Wir dokumentieren in Auszügen ein Gespräch, das Dr. Mathias Döpfner, Vorstandsvorsitzender des Axel Springer Verlages, mit Ernst Cramer aus Anlass des 90. Geburtstages geführt hat.
Ernst Cramer: Ich bin deutscher Jude, auch wenn es die Nazis nicht wollten. Aber ich bin mit gleicher Selbstverständlichkeit auch Amerikaner.
Mathias Döpfner: Das nenne ich journalistischen Instinkt, dass Sie mir schon eine Antwort auf die erste Frage gegeben haben, die ich stellen wollte, nämlich, ob Sie sich eher als Amerikaner oder eher als Deutscher fühlen?
Für mich ist es eine Einheit. Ich weiß, diese Einheit gibt es nicht, aber in meiner Person ist diese Einheit trotzdem richtig.
Haben Sie sowohl die amerikanische als auch die deutsche Staatsbürgerschaft?
Ich habe beide Staatsbürgerschaften. Die deutsche wurde mir genommen, aber ich habe sie wieder zurückbekommen. Und da ich nie aufgehört habe, mich als Deutscher zu fühlen, war das für mich nur selbstverständlich. Ich habe sie allerdings erst beantragt, nachdem ich keine Exekutivfunktionen mehr innehatte. Ich wollte nicht, dass mir irgendeiner vorwerfen könnte, ich möchte die Bürgerschaft zurück haben, nur weil mir das mein Berufsleben erleichtert.

> _Inhalt des Datensatzes_
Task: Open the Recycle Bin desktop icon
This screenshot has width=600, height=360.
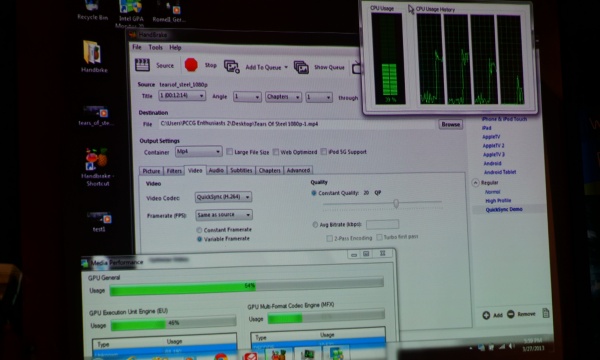Action: point(92,5)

> _Ziel der Aufgabe_
Schreiben Sie aus dem Gespräch mit Ernst Cramer den Abschnitt wortgetreu ab, der mit den Worten „Wir dokumentieren in“ beginnt und mit „Einheit trotzdem richtig.“ schließt.

> _Lösung der Aufgabe_
Wir dokumentieren in Auszügen ein Gespräch, das Dr. Mathias Döpfner, Vorstandsvorsitzender des Axel Springer Verlages, mit Ernst Cramer aus Anlass des 90. Geburtstages geführt hat.
Ernst Cramer: Ich bin deutscher Jude, auch wenn es die Nazis nicht wollten. Aber ich bin mit gleicher Selbstverständlichkeit auch Amerikaner.
Mathias Döpfner: Das nenne ich journalistischen Instinkt, dass Sie mir schon eine Antwort auf die erste Frage gegeben haben, die ich stellen wollte, nämlich, ob Sie sich eher als Amerikaner oder eher als Deutscher fühlen?
Für mich ist es eine Einheit. Ich weiß, diese Einheit gibt es nicht, aber in meiner Person ist diese Einheit trotzdem richtig.